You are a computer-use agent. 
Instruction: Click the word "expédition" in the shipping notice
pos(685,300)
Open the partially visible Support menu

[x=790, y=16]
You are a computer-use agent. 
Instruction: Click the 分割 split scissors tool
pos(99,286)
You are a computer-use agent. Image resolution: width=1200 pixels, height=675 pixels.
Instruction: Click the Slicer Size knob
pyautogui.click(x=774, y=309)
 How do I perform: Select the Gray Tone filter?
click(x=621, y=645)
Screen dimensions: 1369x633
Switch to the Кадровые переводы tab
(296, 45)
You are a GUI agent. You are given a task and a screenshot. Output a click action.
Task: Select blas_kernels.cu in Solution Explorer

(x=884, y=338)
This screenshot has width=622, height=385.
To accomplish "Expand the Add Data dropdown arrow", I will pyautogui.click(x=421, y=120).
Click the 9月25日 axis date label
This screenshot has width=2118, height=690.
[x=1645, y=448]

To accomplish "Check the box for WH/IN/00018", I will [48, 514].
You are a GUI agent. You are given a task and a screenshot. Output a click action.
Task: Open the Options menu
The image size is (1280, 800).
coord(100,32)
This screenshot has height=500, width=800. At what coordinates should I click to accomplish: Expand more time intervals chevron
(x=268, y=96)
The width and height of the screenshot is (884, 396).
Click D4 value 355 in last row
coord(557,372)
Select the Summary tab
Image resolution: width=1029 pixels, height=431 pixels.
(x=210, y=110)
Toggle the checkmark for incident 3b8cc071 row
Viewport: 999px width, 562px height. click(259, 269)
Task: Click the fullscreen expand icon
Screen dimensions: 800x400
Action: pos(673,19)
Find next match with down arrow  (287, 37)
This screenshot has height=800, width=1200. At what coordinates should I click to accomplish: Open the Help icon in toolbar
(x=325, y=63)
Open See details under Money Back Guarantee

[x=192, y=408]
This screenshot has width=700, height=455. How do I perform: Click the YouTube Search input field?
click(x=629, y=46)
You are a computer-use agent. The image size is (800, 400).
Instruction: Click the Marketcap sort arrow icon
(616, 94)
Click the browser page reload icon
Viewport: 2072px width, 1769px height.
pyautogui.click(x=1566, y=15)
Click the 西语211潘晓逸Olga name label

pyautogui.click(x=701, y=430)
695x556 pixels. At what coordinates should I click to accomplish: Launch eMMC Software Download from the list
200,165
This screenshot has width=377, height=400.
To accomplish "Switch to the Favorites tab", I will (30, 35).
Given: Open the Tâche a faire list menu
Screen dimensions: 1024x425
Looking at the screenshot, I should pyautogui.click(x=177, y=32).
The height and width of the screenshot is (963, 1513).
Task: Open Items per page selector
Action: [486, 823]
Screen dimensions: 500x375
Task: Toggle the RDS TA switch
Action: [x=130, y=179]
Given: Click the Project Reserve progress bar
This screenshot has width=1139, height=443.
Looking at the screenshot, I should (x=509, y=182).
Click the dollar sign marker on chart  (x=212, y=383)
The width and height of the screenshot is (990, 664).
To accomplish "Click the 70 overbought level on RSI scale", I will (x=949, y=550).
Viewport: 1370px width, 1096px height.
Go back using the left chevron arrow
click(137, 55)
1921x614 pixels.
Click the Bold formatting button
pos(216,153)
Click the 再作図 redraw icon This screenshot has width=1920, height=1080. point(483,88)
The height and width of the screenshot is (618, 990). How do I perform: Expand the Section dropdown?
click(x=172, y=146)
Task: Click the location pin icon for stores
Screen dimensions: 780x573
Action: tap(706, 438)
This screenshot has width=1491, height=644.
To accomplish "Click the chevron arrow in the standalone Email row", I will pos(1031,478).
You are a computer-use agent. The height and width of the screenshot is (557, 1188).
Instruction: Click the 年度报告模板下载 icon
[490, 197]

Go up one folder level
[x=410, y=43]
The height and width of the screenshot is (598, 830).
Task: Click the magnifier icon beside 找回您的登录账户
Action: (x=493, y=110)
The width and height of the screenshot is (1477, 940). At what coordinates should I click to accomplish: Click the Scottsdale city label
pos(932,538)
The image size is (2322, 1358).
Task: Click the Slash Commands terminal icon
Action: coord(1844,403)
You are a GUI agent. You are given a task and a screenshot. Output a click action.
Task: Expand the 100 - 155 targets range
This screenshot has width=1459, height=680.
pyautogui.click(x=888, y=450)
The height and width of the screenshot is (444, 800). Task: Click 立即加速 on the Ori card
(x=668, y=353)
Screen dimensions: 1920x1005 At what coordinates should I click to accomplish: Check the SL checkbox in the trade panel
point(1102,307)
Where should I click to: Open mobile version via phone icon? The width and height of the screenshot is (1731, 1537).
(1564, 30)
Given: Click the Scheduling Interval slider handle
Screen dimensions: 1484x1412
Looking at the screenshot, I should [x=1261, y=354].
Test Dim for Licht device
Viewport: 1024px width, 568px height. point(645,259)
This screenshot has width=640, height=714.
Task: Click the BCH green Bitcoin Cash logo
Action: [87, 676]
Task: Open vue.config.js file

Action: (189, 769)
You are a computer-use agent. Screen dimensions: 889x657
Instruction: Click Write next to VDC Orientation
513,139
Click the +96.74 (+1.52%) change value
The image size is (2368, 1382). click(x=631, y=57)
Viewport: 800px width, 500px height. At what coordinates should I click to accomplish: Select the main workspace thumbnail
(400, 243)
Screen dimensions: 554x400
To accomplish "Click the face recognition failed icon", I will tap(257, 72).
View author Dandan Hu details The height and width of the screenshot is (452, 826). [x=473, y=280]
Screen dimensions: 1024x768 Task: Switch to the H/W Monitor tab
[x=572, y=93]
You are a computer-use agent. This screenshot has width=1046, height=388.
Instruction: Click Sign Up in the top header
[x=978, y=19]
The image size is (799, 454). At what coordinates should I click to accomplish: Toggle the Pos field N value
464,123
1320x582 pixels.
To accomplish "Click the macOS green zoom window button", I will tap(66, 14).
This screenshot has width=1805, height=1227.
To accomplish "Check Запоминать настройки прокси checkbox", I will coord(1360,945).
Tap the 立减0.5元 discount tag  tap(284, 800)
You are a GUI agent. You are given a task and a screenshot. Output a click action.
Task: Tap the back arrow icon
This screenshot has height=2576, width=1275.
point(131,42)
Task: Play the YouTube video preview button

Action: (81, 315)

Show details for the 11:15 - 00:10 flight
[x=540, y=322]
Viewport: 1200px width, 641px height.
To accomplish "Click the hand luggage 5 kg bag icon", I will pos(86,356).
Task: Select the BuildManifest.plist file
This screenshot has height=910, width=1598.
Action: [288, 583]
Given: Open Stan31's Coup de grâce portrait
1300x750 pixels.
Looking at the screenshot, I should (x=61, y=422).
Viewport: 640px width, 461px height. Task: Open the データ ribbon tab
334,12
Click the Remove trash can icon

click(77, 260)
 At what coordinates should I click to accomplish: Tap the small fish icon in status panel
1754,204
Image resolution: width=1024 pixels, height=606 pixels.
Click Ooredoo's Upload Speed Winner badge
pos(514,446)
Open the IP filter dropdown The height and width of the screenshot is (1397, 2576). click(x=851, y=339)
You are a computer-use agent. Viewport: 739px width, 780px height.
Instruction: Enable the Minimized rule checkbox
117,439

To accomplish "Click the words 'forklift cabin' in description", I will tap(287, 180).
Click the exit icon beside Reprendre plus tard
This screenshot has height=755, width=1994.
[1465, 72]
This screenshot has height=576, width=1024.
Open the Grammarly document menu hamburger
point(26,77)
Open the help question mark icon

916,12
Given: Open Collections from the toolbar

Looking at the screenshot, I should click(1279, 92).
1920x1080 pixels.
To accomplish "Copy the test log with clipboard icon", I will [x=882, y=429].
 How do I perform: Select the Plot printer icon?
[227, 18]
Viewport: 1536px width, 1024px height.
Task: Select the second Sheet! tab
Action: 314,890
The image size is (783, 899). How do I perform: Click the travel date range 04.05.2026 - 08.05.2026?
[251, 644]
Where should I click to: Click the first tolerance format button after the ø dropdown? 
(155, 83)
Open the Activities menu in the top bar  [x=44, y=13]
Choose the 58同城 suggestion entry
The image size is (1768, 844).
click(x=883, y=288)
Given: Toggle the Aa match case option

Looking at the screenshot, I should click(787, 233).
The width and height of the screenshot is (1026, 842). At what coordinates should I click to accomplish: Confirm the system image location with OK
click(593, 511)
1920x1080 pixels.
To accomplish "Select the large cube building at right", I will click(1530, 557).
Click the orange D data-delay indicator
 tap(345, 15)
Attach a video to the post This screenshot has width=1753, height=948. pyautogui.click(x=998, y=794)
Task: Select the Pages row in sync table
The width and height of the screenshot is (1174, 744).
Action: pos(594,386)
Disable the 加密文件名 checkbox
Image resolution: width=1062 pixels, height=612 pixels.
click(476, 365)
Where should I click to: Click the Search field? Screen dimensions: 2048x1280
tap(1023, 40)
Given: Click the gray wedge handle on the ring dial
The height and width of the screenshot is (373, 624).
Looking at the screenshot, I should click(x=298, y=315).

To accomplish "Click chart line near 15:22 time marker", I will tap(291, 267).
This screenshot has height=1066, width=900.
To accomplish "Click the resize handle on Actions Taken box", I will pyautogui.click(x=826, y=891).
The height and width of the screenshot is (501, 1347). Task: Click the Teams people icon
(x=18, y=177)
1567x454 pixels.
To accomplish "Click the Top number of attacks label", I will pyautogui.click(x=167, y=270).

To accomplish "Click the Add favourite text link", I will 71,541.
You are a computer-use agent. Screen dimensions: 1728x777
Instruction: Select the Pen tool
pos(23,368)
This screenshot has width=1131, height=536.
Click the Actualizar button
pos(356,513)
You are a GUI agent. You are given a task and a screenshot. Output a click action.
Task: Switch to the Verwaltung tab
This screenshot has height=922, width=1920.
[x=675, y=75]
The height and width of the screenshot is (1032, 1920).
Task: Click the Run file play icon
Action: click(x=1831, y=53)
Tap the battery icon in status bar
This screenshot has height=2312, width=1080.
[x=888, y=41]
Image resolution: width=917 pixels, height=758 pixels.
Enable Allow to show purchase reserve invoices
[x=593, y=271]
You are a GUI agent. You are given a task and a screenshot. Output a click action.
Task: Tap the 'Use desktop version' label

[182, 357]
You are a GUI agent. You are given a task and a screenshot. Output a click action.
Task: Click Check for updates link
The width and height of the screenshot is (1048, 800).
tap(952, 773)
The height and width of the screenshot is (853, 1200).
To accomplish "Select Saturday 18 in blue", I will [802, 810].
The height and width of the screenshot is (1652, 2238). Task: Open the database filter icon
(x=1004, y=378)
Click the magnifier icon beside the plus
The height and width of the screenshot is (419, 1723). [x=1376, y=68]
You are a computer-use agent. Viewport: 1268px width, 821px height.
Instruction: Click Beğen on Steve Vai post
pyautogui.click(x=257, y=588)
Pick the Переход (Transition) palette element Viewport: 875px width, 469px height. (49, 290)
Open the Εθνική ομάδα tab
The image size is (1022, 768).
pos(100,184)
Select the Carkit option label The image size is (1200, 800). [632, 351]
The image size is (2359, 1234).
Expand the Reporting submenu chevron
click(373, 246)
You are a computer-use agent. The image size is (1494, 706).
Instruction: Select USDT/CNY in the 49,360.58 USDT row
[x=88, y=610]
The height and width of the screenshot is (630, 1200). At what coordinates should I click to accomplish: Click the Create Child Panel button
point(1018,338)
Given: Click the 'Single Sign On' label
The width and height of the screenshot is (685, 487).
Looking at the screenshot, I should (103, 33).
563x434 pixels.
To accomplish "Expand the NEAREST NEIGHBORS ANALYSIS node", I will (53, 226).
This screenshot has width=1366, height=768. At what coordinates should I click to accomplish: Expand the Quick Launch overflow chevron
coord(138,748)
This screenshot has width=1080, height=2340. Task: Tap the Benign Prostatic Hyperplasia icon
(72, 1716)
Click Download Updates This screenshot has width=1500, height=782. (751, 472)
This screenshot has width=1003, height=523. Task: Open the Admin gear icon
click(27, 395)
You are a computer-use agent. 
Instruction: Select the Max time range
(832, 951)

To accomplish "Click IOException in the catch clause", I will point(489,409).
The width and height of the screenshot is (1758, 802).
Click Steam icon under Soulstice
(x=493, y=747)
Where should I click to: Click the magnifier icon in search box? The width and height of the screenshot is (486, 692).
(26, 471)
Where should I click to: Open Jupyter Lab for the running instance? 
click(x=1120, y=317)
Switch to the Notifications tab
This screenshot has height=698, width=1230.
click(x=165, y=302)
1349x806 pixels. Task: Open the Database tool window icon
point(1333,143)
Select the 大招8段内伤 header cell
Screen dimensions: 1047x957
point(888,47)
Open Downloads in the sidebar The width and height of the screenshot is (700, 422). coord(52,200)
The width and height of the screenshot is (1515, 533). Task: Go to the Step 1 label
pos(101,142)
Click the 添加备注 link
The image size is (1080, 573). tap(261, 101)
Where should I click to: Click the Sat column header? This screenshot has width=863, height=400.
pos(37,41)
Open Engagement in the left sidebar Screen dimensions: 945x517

------------------------------------

-- Exercise brief --
Transcribe every line from the one containing "Given: Open the Tâche a faire list menu" down to the one containing "Action: [x=130, y=179]", both included.

-- Solution to the exercise --
Given: Open the Tâche a faire list menu
Screen dimensions: 1024x425
Looking at the screenshot, I should pyautogui.click(x=177, y=32).
The height and width of the screenshot is (963, 1513).
Task: Open Items per page selector
Action: [486, 823]
Screen dimensions: 500x375
Task: Toggle the RDS TA switch
Action: [x=130, y=179]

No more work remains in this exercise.